* _Pixel coordinate grounding data_
= = =
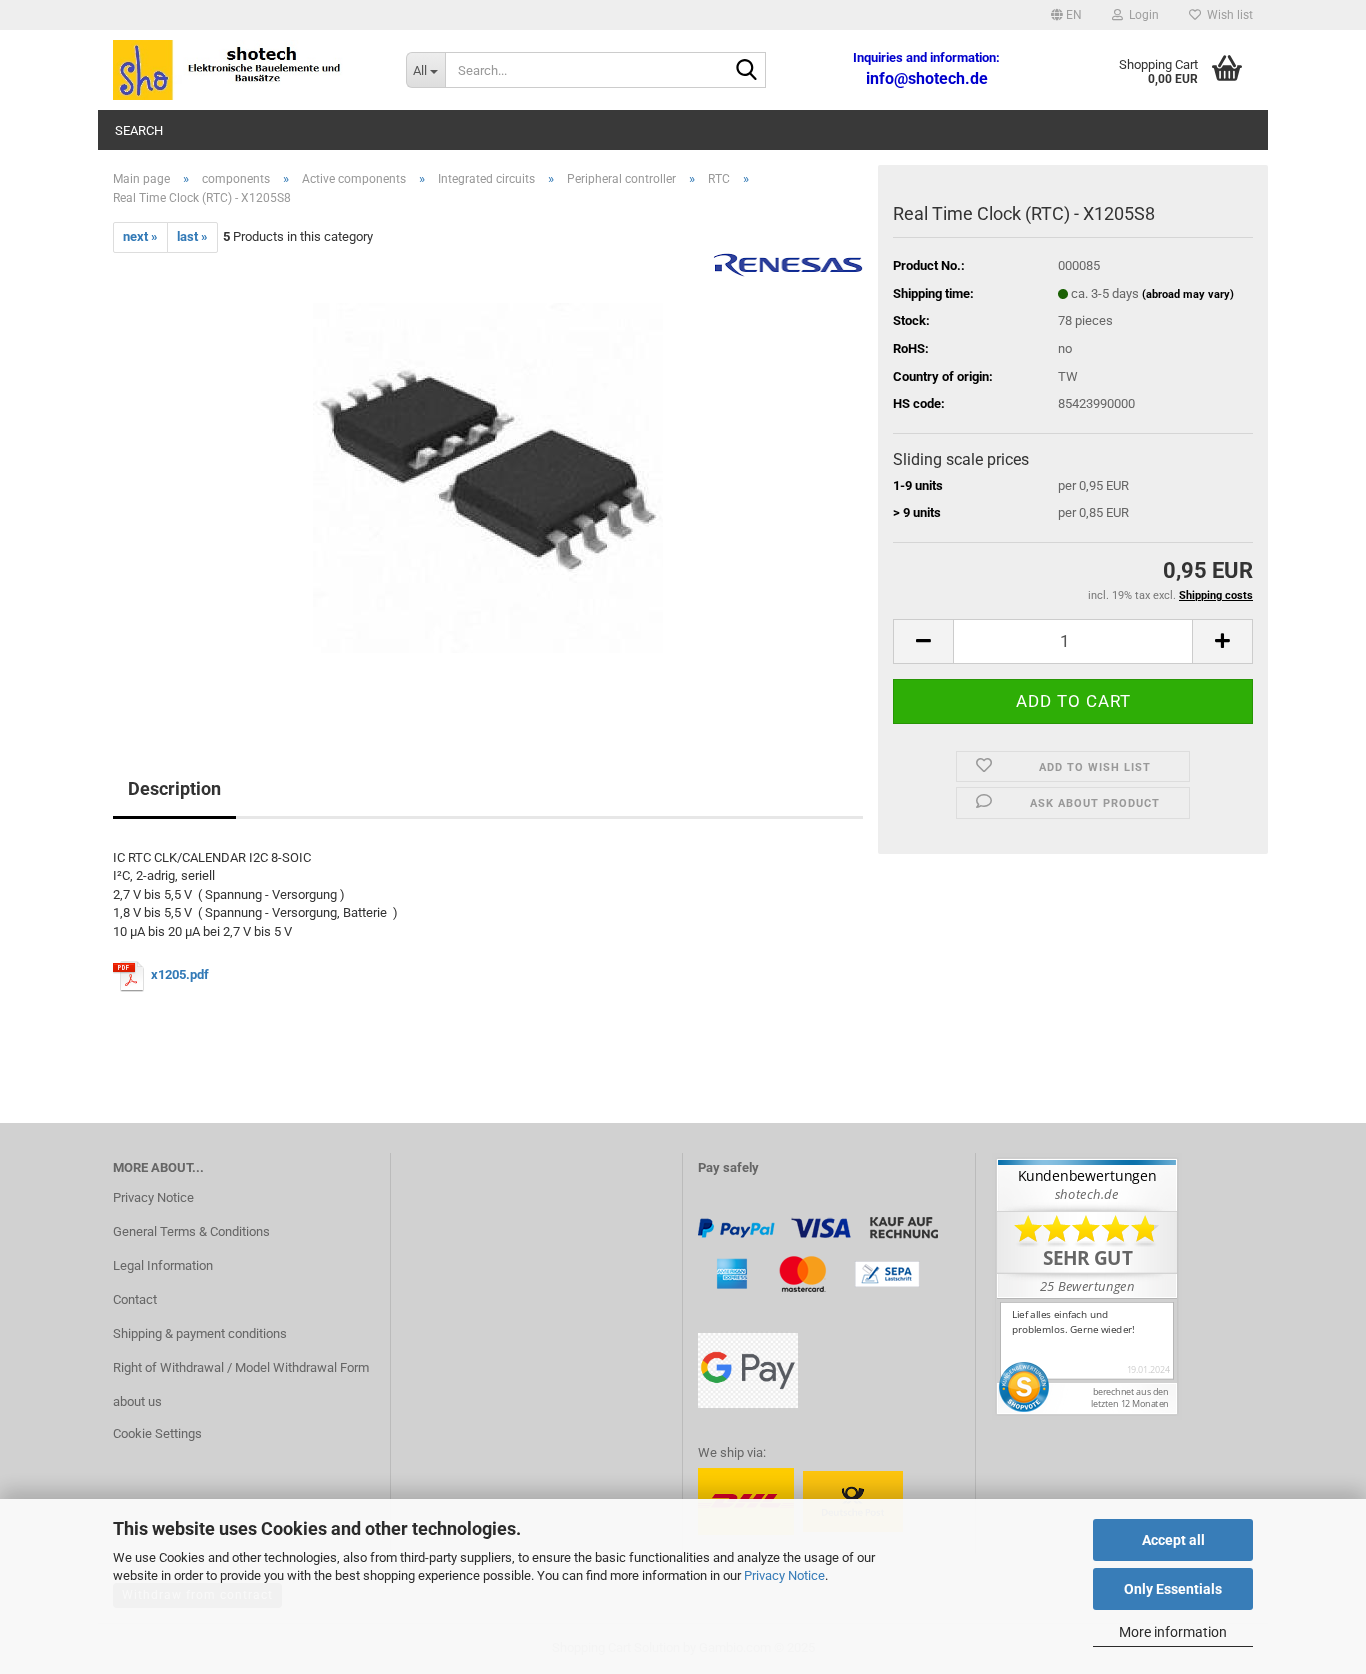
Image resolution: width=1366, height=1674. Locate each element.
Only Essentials (1173, 1589)
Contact (135, 1299)
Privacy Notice (784, 1575)
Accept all (1173, 1540)
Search (139, 130)
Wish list (1227, 15)
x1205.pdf (181, 975)
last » (192, 236)
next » (140, 236)
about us (137, 1401)
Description (174, 788)
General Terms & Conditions (191, 1231)
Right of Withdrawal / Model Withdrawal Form (241, 1367)
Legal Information (163, 1265)
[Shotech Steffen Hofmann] (244, 70)
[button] (1066, 15)
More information (1173, 1632)
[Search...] (747, 71)
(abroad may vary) (1188, 294)
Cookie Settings (157, 1433)
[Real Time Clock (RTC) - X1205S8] (488, 476)
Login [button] (1141, 15)
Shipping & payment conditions (200, 1333)
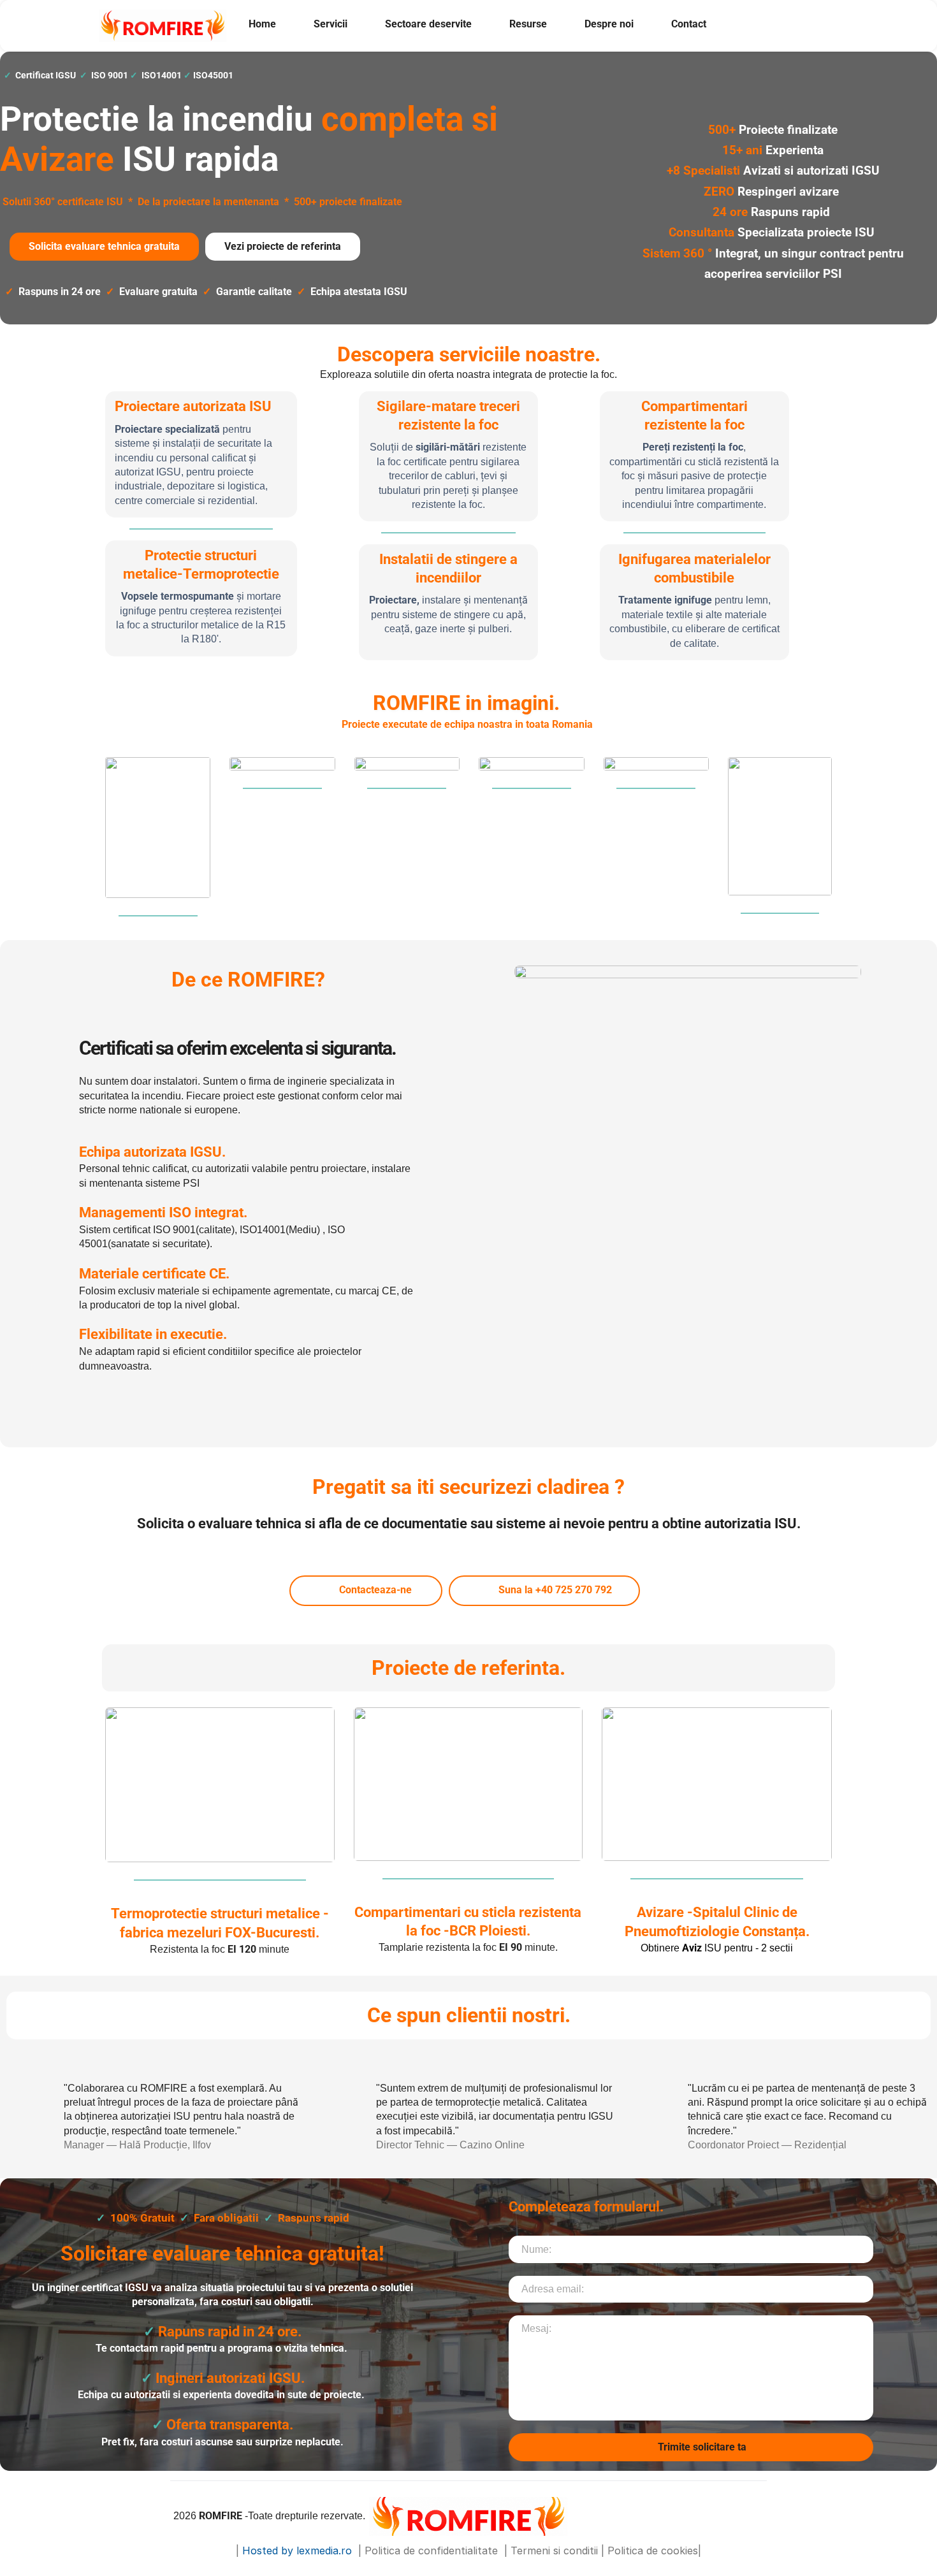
= = =
* _ABOUT THIS EXERCISE_
Take the line containing "Legal Information (163, 1265)" as the first line and the last line of the data above as the final one, and output exactly the lines between them, inclusive, with no pictures.

* _ANSWER FOR THE TASK_
Legal Information (163, 1265)
[Shotech Steffen Hofmann] (244, 70)
[button] (1066, 15)
More information (1173, 1632)
[Search...] (747, 71)
(abroad may vary) (1188, 294)
Cookie Settings (157, 1433)
[Real Time Clock (RTC) - X1205S8] (488, 476)
Login [button] (1141, 15)
Shipping & payment conditions (200, 1333)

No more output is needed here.